[EXERCISE OBJECTIVE]:
Give the data below again, word for word.

(Stored data)
════════

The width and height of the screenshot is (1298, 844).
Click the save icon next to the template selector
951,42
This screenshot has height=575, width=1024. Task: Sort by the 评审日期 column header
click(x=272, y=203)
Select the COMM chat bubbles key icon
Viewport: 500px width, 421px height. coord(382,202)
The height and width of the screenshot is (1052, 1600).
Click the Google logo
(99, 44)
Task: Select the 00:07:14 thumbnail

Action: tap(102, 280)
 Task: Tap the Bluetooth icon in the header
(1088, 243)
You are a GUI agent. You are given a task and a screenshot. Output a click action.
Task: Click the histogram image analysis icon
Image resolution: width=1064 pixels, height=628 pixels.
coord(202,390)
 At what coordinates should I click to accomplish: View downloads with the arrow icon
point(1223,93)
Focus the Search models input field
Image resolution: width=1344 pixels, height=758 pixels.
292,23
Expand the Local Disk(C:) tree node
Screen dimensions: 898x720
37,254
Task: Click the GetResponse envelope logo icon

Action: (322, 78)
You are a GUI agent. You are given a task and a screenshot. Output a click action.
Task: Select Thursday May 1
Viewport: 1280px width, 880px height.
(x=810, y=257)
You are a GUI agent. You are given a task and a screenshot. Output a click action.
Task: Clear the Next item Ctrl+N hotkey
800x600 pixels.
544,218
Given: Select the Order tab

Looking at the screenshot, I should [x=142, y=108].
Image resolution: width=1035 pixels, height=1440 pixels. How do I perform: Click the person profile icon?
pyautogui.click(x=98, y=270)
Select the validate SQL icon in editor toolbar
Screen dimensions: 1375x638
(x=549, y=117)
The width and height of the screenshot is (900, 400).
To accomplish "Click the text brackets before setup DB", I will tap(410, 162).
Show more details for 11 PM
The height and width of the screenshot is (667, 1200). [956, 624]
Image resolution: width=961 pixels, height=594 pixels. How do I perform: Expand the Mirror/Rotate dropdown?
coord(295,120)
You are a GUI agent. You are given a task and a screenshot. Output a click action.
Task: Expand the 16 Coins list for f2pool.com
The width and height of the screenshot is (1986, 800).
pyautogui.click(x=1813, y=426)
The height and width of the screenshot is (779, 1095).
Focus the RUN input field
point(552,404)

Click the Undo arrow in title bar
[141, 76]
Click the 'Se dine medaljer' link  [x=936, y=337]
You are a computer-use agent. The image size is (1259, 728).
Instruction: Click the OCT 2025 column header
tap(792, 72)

════════

[COMPLETED TASK]:
The width and height of the screenshot is (1298, 844).
Click the save icon next to the template selector
951,42
This screenshot has height=575, width=1024. Task: Sort by the 评审日期 column header
click(x=272, y=203)
Select the COMM chat bubbles key icon
Viewport: 500px width, 421px height. coord(382,202)
The height and width of the screenshot is (1052, 1600).
Click the Google logo
(99, 44)
Task: Select the 00:07:14 thumbnail

Action: tap(102, 280)
 Task: Tap the Bluetooth icon in the header
(1088, 243)
You are a GUI agent. You are given a task and a screenshot. Output a click action.
Task: Click the histogram image analysis icon
Image resolution: width=1064 pixels, height=628 pixels.
coord(202,390)
 At what coordinates should I click to accomplish: View downloads with the arrow icon
point(1223,93)
Focus the Search models input field
Image resolution: width=1344 pixels, height=758 pixels.
292,23
Expand the Local Disk(C:) tree node
Screen dimensions: 898x720
37,254
Task: Click the GetResponse envelope logo icon

Action: (322, 78)
You are a GUI agent. You are given a task and a screenshot. Output a click action.
Task: Select Thursday May 1
Viewport: 1280px width, 880px height.
(x=810, y=257)
You are a GUI agent. You are given a task and a screenshot. Output a click action.
Task: Clear the Next item Ctrl+N hotkey
800x600 pixels.
544,218
Given: Select the Order tab

Looking at the screenshot, I should [x=142, y=108].
Image resolution: width=1035 pixels, height=1440 pixels. How do I perform: Click the person profile icon?
pyautogui.click(x=98, y=270)
Select the validate SQL icon in editor toolbar
Screen dimensions: 1375x638
(x=549, y=117)
The width and height of the screenshot is (900, 400).
To accomplish "Click the text brackets before setup DB", I will tap(410, 162).
Show more details for 11 PM
The height and width of the screenshot is (667, 1200). [956, 624]
Image resolution: width=961 pixels, height=594 pixels. How do I perform: Expand the Mirror/Rotate dropdown?
coord(295,120)
You are a GUI agent. You are given a task and a screenshot. Output a click action.
Task: Expand the 16 Coins list for f2pool.com
The width and height of the screenshot is (1986, 800).
pyautogui.click(x=1813, y=426)
The height and width of the screenshot is (779, 1095).
Focus the RUN input field
point(552,404)

Click the Undo arrow in title bar
[141, 76]
Click the 'Se dine medaljer' link  [x=936, y=337]
You are a computer-use agent. The image size is (1259, 728).
Instruction: Click the OCT 2025 column header
tap(792, 72)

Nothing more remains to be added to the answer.